I'm using ANTLR 4 to parse a protocol's messages, let's name it 'X'. Before extracting a message's information , I have to check if it complies with X's rules.
Suppose we have to parse X's 'FOO' message that follows the following rules:
- Message starts with the 'messageIdentifier' that consists of the 3-letter reserved word FOO.
- Message contains 5 fields, of which the first 2 are mandatory (must be included) and the rest 3 are optional (can be not included).

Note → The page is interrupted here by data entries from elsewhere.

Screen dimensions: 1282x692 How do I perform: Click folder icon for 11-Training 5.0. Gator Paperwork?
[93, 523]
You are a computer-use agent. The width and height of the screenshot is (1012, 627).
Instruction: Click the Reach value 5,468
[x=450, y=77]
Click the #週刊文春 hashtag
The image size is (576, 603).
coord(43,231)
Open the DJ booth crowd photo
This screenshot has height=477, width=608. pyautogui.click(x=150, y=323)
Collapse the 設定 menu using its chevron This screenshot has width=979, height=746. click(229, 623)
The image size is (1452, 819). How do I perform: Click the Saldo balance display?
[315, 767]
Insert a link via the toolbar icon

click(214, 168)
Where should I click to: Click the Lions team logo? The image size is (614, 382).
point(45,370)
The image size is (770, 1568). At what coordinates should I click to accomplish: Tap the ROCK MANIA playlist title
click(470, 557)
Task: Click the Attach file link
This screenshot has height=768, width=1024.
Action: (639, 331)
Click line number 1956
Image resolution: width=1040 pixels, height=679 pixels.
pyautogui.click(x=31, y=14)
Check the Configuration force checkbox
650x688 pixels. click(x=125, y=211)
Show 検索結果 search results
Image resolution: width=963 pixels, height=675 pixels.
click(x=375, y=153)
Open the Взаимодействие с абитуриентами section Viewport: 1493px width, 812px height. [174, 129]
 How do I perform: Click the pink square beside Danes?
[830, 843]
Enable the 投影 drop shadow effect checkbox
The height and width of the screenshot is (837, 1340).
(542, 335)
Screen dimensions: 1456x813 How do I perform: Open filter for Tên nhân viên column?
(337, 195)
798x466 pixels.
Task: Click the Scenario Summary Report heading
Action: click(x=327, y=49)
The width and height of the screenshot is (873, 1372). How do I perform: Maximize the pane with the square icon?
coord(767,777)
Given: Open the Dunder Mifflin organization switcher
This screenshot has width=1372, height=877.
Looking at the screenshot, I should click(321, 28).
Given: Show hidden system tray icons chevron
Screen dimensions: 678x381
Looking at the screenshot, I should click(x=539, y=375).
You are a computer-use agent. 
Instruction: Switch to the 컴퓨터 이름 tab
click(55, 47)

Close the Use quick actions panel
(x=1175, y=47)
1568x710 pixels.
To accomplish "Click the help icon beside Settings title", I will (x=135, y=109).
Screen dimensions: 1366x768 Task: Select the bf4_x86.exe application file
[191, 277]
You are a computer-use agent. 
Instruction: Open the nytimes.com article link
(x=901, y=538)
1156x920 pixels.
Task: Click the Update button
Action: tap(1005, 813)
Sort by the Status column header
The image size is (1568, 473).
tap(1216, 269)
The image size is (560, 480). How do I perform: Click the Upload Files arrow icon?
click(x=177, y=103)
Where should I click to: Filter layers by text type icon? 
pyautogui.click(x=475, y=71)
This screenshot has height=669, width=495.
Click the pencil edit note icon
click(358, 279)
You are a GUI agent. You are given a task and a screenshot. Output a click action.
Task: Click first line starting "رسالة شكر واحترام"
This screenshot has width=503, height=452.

- Message's fields are separated by the character '/'. If there is no information in a field (that means that the field is optional and is omitted) the '/' character must be preserved. Optional fields and their associated filed separators '/' at the end of the message may be omitted where no further information within the message is reported.
- A message can expand in multiple lines. Each line must have at least one non-empty field (mandatory or optional). Moreover, each line must start with a '/' character and end with a non-empty field following a '\n' character. Exception is the first line that always starts with the reserved word FOO.
- Each message's field also has its own rules regarding the accepted tokens, which will be shown in the grammar below.
Sample examples of valid FOO messages:
FOO/MANDATORY_1/MANDATORY2/OPT 1/HELLO/100\n
FOO/MANDATORY_1/MANDATORY2\n
/OPT 1\n
/HELLO\n
/100\n
FOO/MANDATORY_1/MANDATORY2\n
FOO/MANDATORY_1/MANDATORY2//HELLO/100\n
FOO/MANDATORY_1/MANDATORY2///100\n
FOO/MANDATORY_1/MANDATORY2/OPT 1\n
FOO/MANDATORY_1/MANDATORY2 ///100\n
Sample examples of non-valid FOO messages:
FOO\n
/MANDATORY_1/MANDATORY2/OPT 1/HELLO/100\n
FOO/MANDATORY_1/\n
MANDATORY2/OPT 1/HELLO/100\n
FOO/MANDATORY_1/MANDATORY2/OPT 1//\n
FOO/MANDATORY_1/MANDATORY2/OPT 1/\n
/100\n
FOO/MANDATORY_1/MANDATORY2/OPT 1/HELLO/100\n
FOO/MANDATORY_1/MANDATORY2/\n
FOO/MANDATORY_1/MANDATORY2/OPT 1/HELLO/100
Below follows the grammar for the above message:
grammar Foo_Message
/* Parser Rules */
startRule : 'FOO' mandatoryField_1 ;
mandatoryField_1 : '/' field_1 NL? mandatoryField_2 ;
mandatoryField_2 : '/' field_2 NL? optionalField_3 ;
optionalField_3 : '/' field_3 NL? optionalField_4
| '/' optionalField_4
| optionalField_4
;
optionalField_4 : '/' field_4 NL? optionalField_5
| '/' optionalField_5
| optionalField_5
;
optionalField_5 : '/' field_5 NL?
| NL
;
field_1 : (A | N | B | S)+ ;
field_2 : (A | N)+ ;
field_3 : (A | N | B)+ ;
field_4 : A+ ;
field_5 : N+ ;
/* Lexer Rules */
A : [A-Z]+ ;
N : [0-9]+ ;
B : ' ' -> skip ;
S : [*&@#-_<>?!]+ ;
NL : '\r'? '\n' ;
The above grammar parses correctly any input that complies with FOO message's rules. The problem resides in parsing a line that ends with the '/' character, which according to the protocol's FOO message's rules is an invalid input. I understand that the second alternatives of rules 'optionalField_3', 'optionalField_4' and 'optionalField_5' lead to this behavior but I can't figure out how to make a rule for this. Somehow I need the parser to remember that he came to 'optionalField_5' rule after seeing a non-omitted field in the previous rule, which if I am not mistaken can't be done in ANTLR as I can't check from which alternative of the previous rule I reached the current rule.
Is there a way to make the parser 'remember' this by some explicit option-rule? Or does my grammar need to be rearranged and if yes how?